*** Block opens ***

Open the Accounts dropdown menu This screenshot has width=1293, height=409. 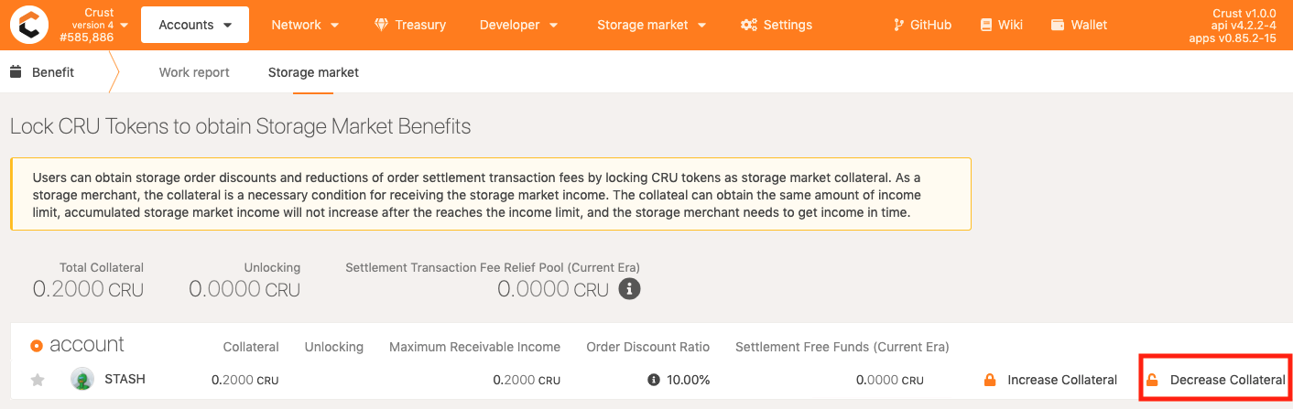click(195, 25)
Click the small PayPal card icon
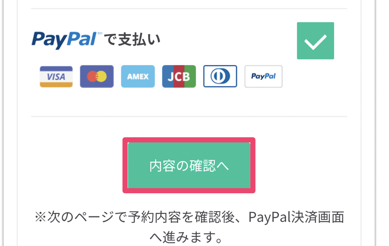The width and height of the screenshot is (389, 246). click(x=263, y=76)
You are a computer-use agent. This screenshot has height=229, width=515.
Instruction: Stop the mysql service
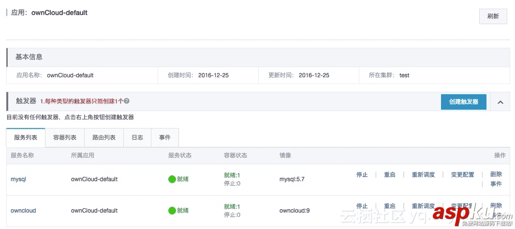(362, 175)
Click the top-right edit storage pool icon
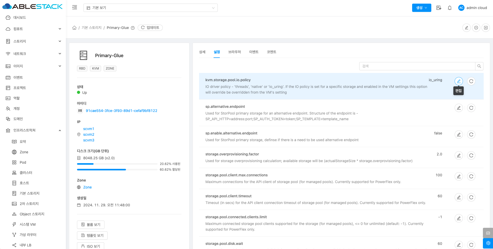Image resolution: width=493 pixels, height=249 pixels. [466, 28]
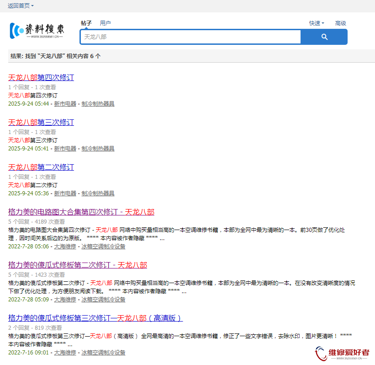Switch to the 帖子 tab

pyautogui.click(x=86, y=23)
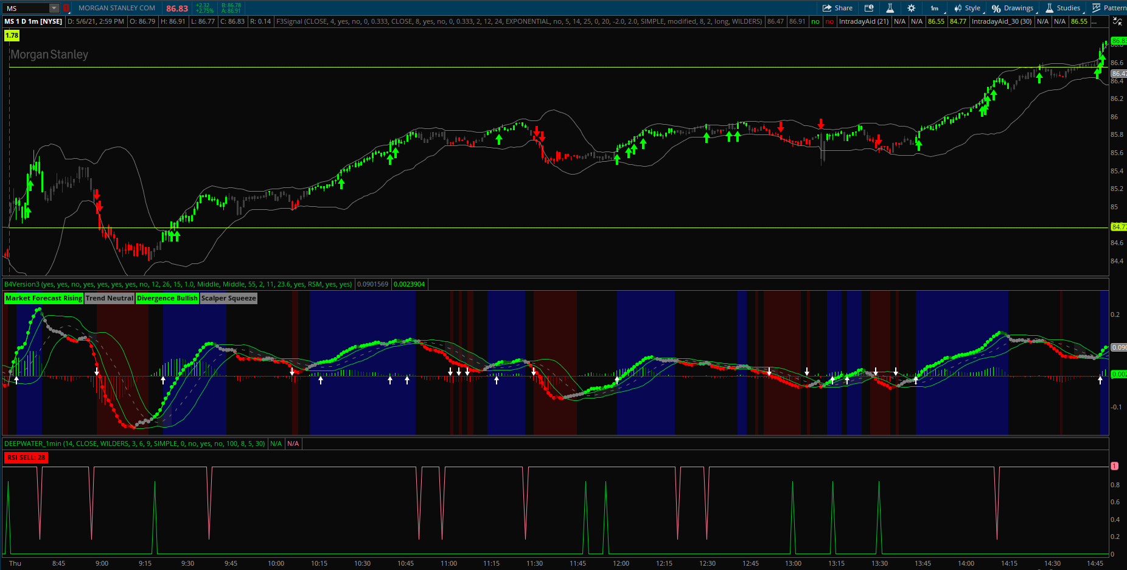1127x570 pixels.
Task: Click the Market Forecast Rising label
Action: (43, 298)
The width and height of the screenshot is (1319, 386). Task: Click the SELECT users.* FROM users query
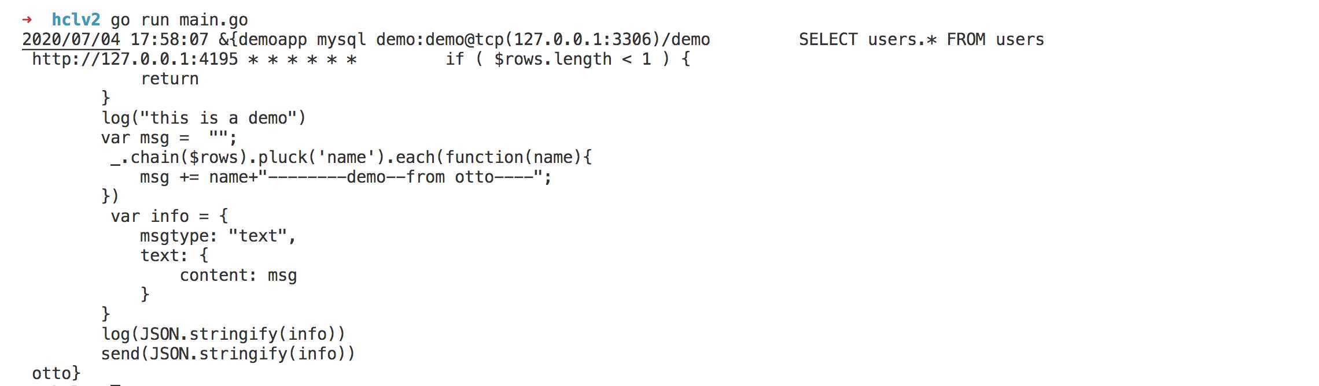point(922,39)
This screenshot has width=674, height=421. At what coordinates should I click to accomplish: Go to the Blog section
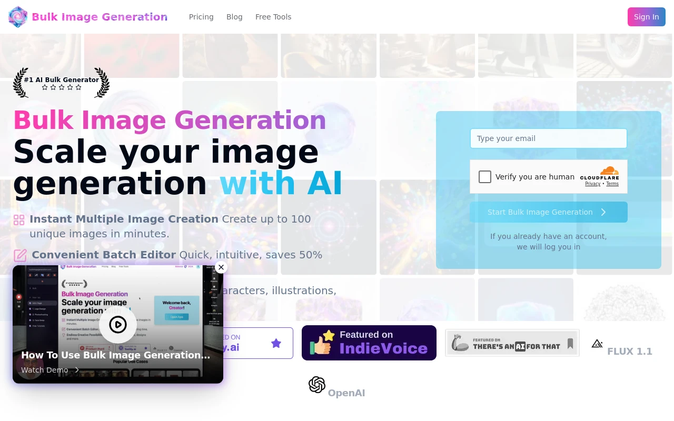coord(234,17)
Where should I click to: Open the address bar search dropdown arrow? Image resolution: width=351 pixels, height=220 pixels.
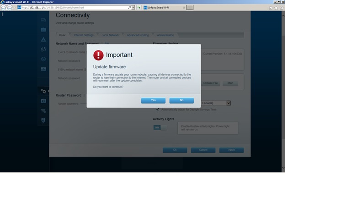tap(133, 7)
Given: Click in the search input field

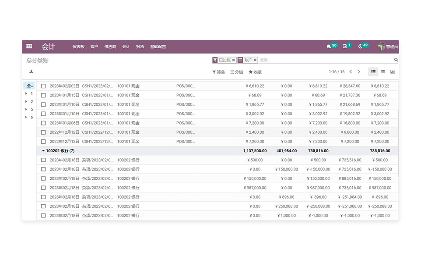Looking at the screenshot, I should click(x=324, y=60).
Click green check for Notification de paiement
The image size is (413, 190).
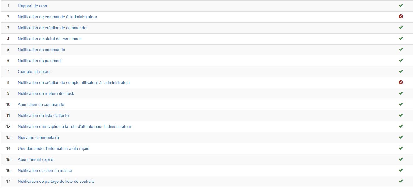[400, 61]
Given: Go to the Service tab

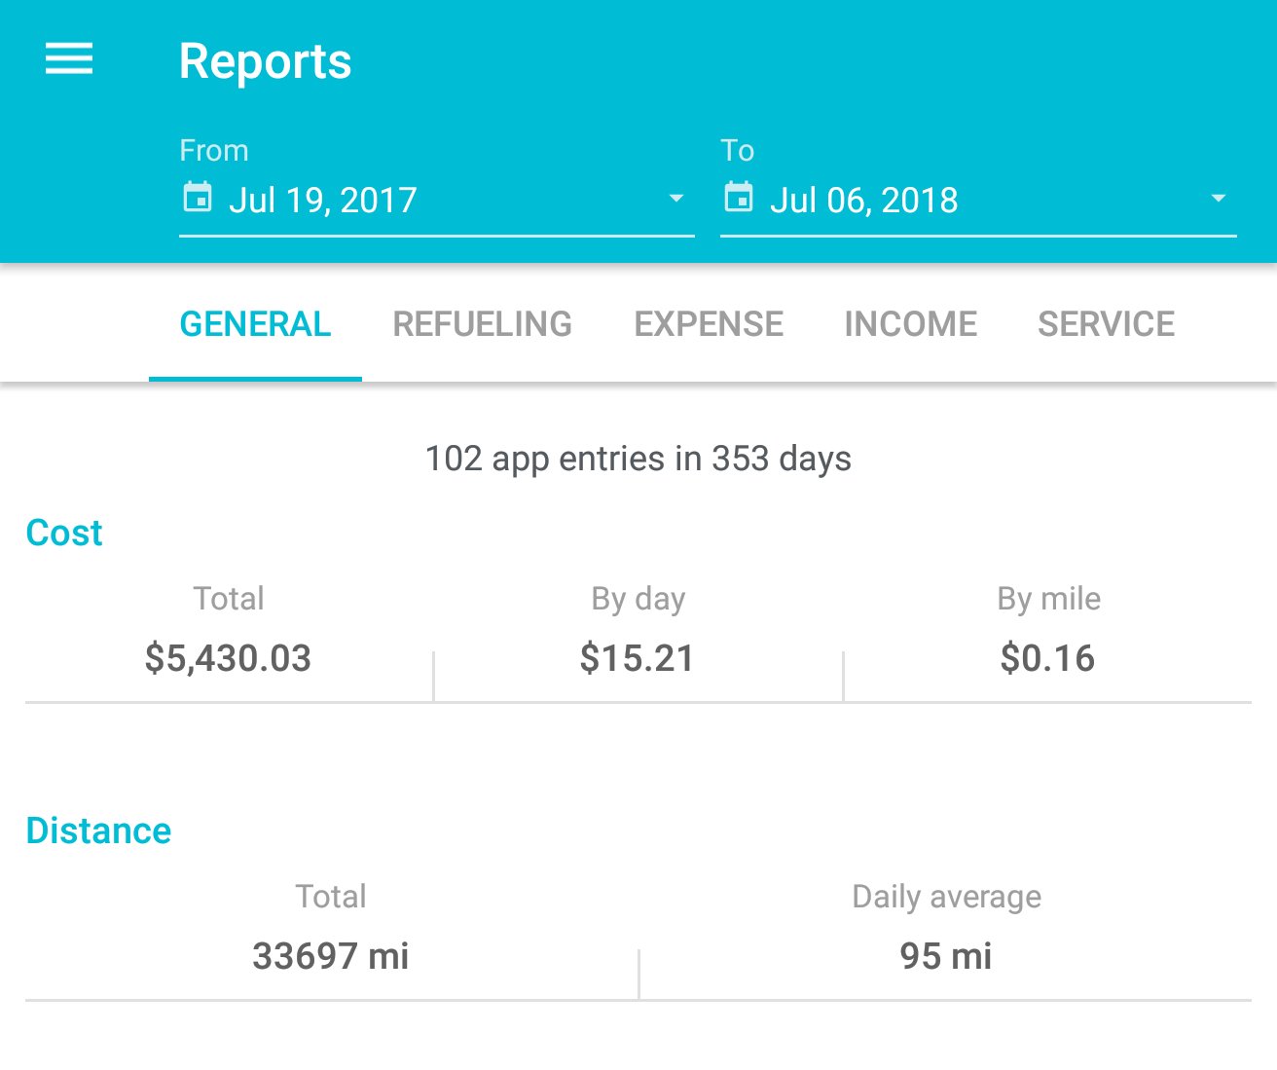Looking at the screenshot, I should pos(1106,324).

*** Block closes ***

§ Task brief:
The lines from the one holding "You are a computer-use" through the end of the entries are to be transcribed exactly, both ends included, with the pictures left out.

§ Output for this exercise:
You are a computer-use agent. This screenshot has height=229, width=515.
Instruction: Stop the mysql service
(362, 175)
Click the top-right edit storage pool icon
Image resolution: width=493 pixels, height=249 pixels. [466, 28]
Switch to the 帖子 tab

pyautogui.click(x=86, y=23)
1127x570 pixels.
Task: Click the Market Forecast Rising label
Action: (43, 298)
The width and height of the screenshot is (1319, 386). Task: Click the SELECT users.* FROM users query
point(922,39)
This screenshot has width=674, height=421. At what coordinates should I click to accomplish: Go to the Blog section
coord(234,17)
Where should I click to: Open the address bar search dropdown arrow? Image resolution: width=351 pixels, height=220 pixels.
tap(133, 7)
Given: Click in the search input field

Looking at the screenshot, I should click(x=324, y=60).
Click green check for Notification de paiement
The image size is (413, 190).
[400, 61]
Given: Go to the Service tab

Looking at the screenshot, I should pos(1106,324).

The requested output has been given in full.